The growth of the double-award broad and balanced science from 22 per cent of GCSE science entry in 1989 to 82 per cent in 1994 is a double-headed success. It promises to improve general scientific literacy and has helped to counter the gender imbalance in which girls eschewed physics and chemistry and boys biology.
The national curriculum undoubtedly acted as a catalyst in this though the minimum requirement is the equivalent of the single-award balanced science; a qualification which is rapidly being eclipsed by the double. Schools have clearly taken on board in their curriculum planning the importance of a firm scientific foundation to general education and the need to keep open pupils' further and advanced level options. But so far none of this has resulted in the hoped-for increase in take-up of science A-levels; indeed the decline of the science sixth has continued unabated.
Since 1983 the numbers opting exclusively for arts and social science A-levels have increased by 28 per cent and those taking a mixture of science and arts subjects by 31 per cent. Among those specialising in maths and science at A-level, however, there has been a 40 per cent drop. A-level entries in the pivotal subject of physics have fallen by 21 per cent since 1989 and the gender imbalance has worsened from 3.41 boys to every girl to 3.54.
This raises two important questions. Why is the much higher proportion of 16-year-olds now apparently equipped to specialise in science in the sixth not doing so? And how much does it matter?
The Smithers and Robinson analysis concentrates on the first of these, though it notes that, if the response of the job market is any guide, there is little evidence in the salaries of science and technology graduates of employers experiencing any shortfall. Indeed, as the Department for Education's own recent consultative document, Science and Maths, pointed out, the salaries of science and engineering graduates tend to be lower than others in equivalent occupations and new graduates in these subjects are no less likely to be unemployed.
If the aim is to improve numeracy and scientific literacy of those in general employment then that is being achieved, in part at least, by the growth of mixed arts and science A-level combinations. But the Government also clearly wants more science and engineering graduates. Since 1986 maths and science undergraduate places have risen by 86 per cent and for applied science by 69 per cent. But the proportion of 18-year-olds specialising in maths and science A-levels has remained at or below 5 per cent over that period whereas the proportion taking other A-levels has doubled to 26 per cent.
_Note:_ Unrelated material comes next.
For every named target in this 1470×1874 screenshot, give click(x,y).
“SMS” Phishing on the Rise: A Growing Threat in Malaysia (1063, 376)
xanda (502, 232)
The A-level grades of maths, physical sciences and engineering undergraduates have declined while in other fields they have improved.
Smithers and Robinson tend to absolve double science of the blame for this trend, pointing out that it stretches back at least to the early sixties despite all attempts at curriculum and assessment reform. They point, instead, to the restrictive three-subject A-level, poor teaching at primary level and discouraging signals from the science and engineering labour market.
The continuing low take-up at A-level may not be wholly unaffected by the move to the double GCSE award, however. Mandatory science may prevent pupils from opting out of the subject at 14 but when choices are made at 16, young people are influenced by their experience of subjects - and teachers - over the intervening two years.
There are good reasons for thinking that teaching of the new balanced science courses may well not always have been at its most inspirational. Not only did many departments have to cope with the radical changes required to combine or coordinate separate sciences, they also had to contend with syllabus overload and the succession of changes ordained by the twists and turns of the national curriculum.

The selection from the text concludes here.